Therapy, Roxy. Time for that therapy session.

I loved him. And if I'm honest with myself, it's one of the reasons I survived those years. Him, Luna, the hope that maybe at some point I wouldn't be invisible to Dad—they were my anchors. The things that kept me putting one foot in front of the other when I wanted to disappear entirely.

Even now, when I remember how he brought mac and cheese on those terrible nights before he moved away, I feel warmth in my chest. The memory is so vivid.

He'd show up at the door with the takeout container still warm, sit with me at the kitchen table while everyone else ignored my existence, and just talk.

About nothing. About everything. He made me feel like I mattered.

Because he saved the Roxy of back then, in a way.

The broken girl who thought she deserved every cruel word, every cold shoulder, every reminder that her mother was dead and it was somehow her fault.

His presence, his affection, even though his intentions were what they were—even though I now know it was all twisted and wrong—it kept me from shattering completely.

"When did you suspect it was him?" I whisper to Damien as I stare out the window.

We've been home for an hour, and I'm still stuck staring out the window at the same bare trees.

Their skeletal branches sway in the wind, stripped of leaves weeks ago.

I've been fixated on this one particular oak, counting its branches, tracing the pattern of bark, anything to keep my mind from spiraling.

Trying to process everything that happened in those two hours.

"There were several things. First, the fact that you didn't remember me.

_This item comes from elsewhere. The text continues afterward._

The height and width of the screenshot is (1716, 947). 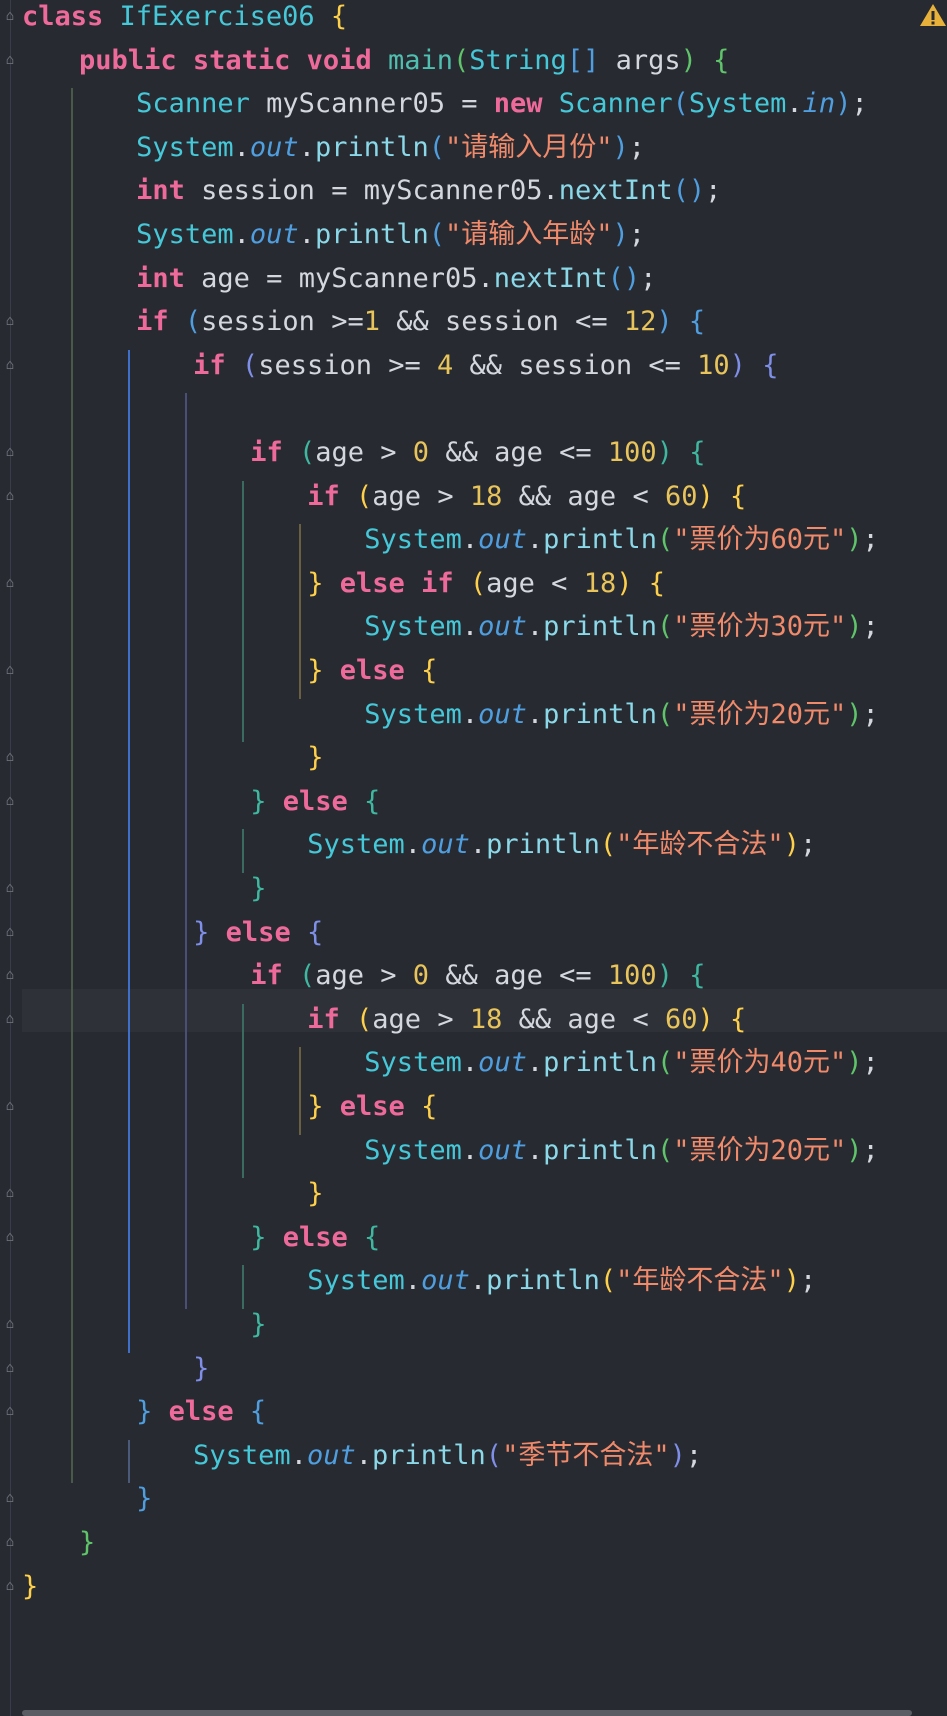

It could have been just a child's memory that over time left that night behind, but something told me you wouldn't have forgotten me so easily.

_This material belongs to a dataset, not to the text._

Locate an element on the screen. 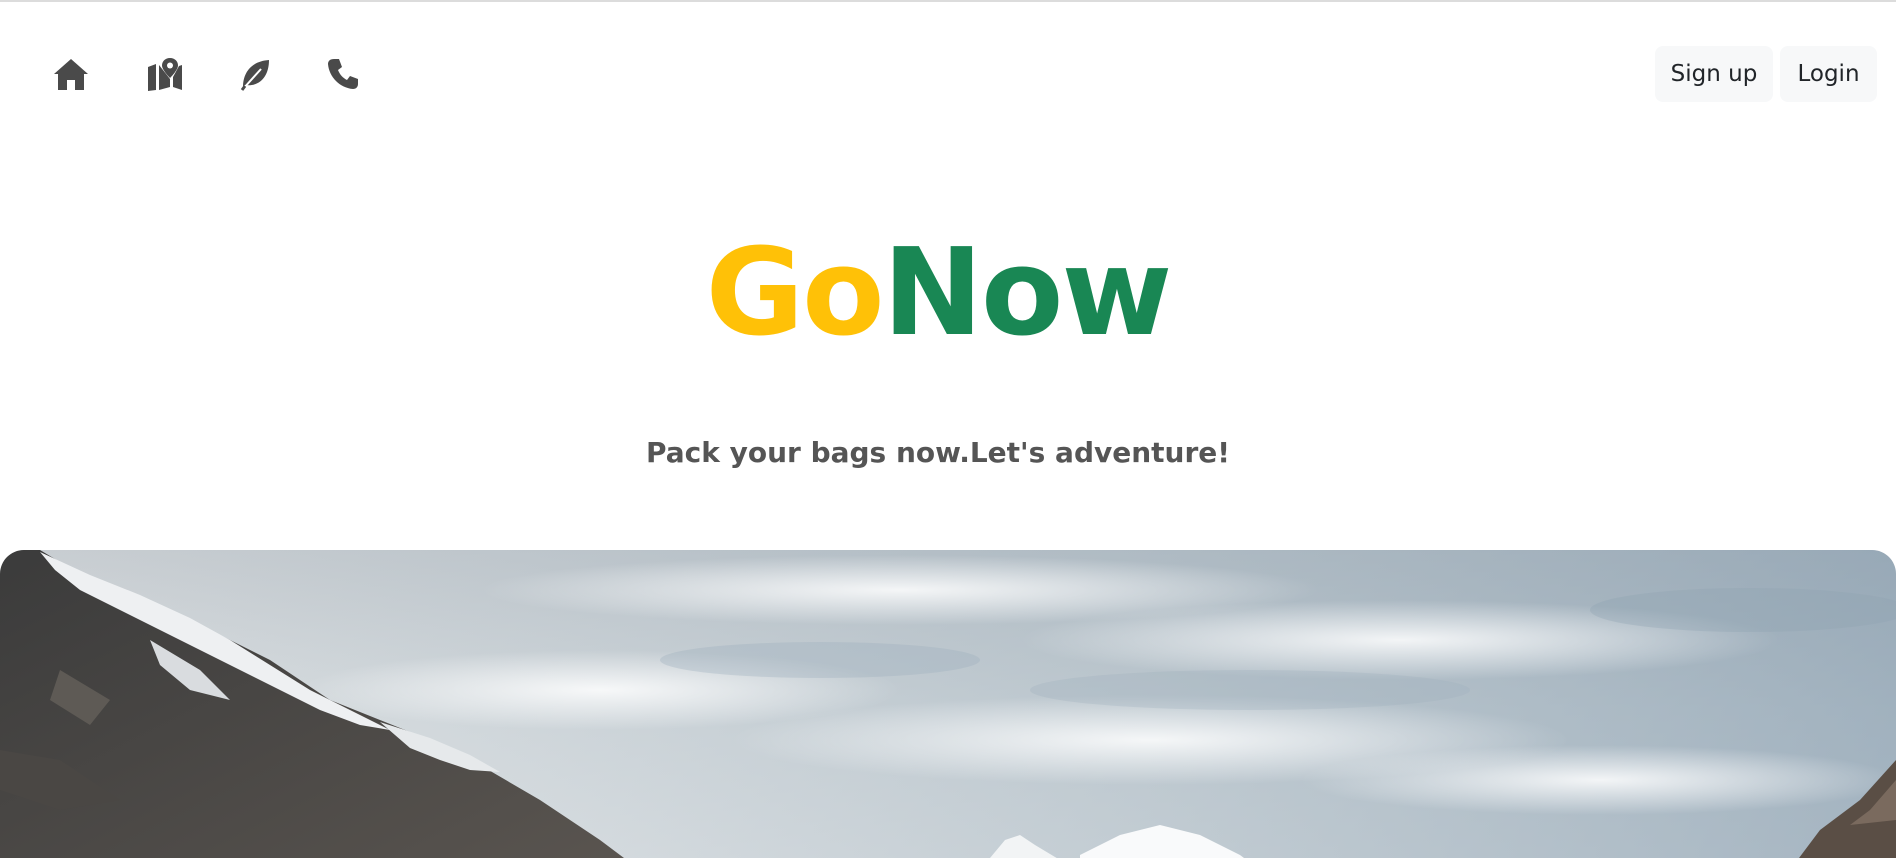  brand-title-now: Now is located at coordinates (1028, 294).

At least that's what I wanted to believe," he tells me quietly.

"And him, being a psychologist, seemed the most convenient. "

I only now turn and look at him. I know now that I couldn't have forgotten him, because I remember every detail perfectly.

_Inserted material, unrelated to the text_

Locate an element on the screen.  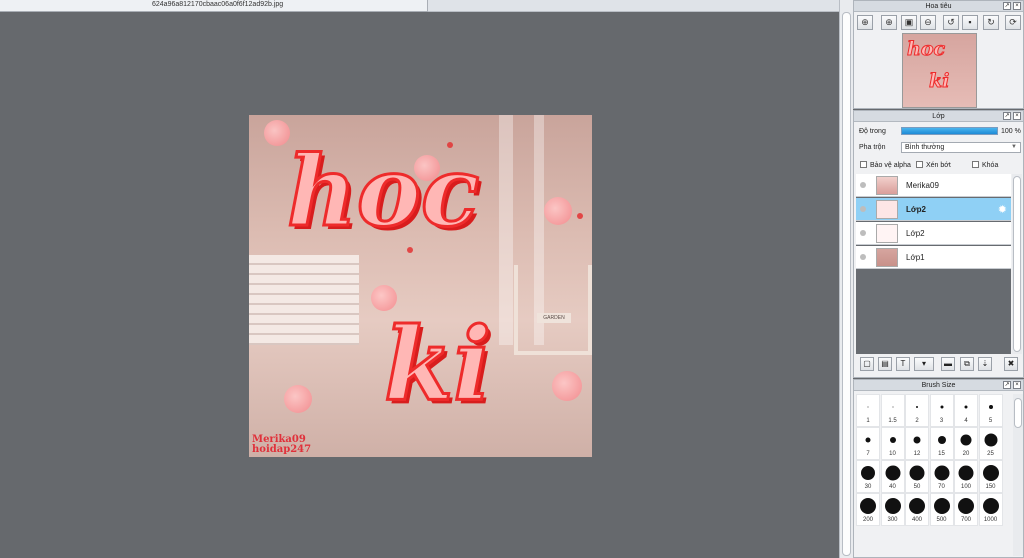
panel-title: Brush Size is located at coordinates (938, 386).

How those chestnut strands slipped over his forehead.

How his dimples appeared at the slightest hint of a smile.

How he had rough hands and that white bandage, slightly yellow at the edges.

"Then, at the wedding, when I was shot, for a split second I had him in my line of sight, and it seemed like, in the chaos of the moment, he walked toward us without his cane.

But since we had no cameras in the ballroom and since shock can cause hallucinations, I decided not to make assumptions without more evidence. "

I try to think if he ever slipped up in front of me. If I noticed. Henry has walked with a cane for as long as I can remember.

"And just when we arrived at the port, I got a call from Professor Leigh, one of the people who taught him in college. Even back then, he found something strange in Henry’s behavior and actually wrote a paper cataloging him with psychotic tendencies.

Care to guess who The Bloody Dahlia's first victim was? "

I look at him and, frowning, whisper, "Laura Leigh, Professor Leigh's wife."

"Correct. After his wife's death, Professor Leigh moved to another state, and that paper got lost somewhere in the college filing cabinets."

I listen and try to arrange all the information in my mind. Were there moments when he slipped up and I simply ignored them? Or did I blame it on the trauma of losing Mom, of having pain in that leg?

"Does he live in Austin?" I ask.

"He has something rented there, but no neighbor has seen him in weeks. He does, however, have a property here, under an alias."

He lived in the same city as me all this time, and I had no idea. All the dates when I'd call him and he was maybe a few miles away. And I never suspected anything, because both Austin and Chicago are in the same time zone.

So many plans and lies and spilled blood, for a fantasy concocted by a sick man's mind.

And even though I want to be glad we finally know who it is, I can't. Because no matter how much I hate The Bloody Dahlia, my Uncle Henry is among the few good memories from my childhood, and I'll need time to tear those memories out by the roots.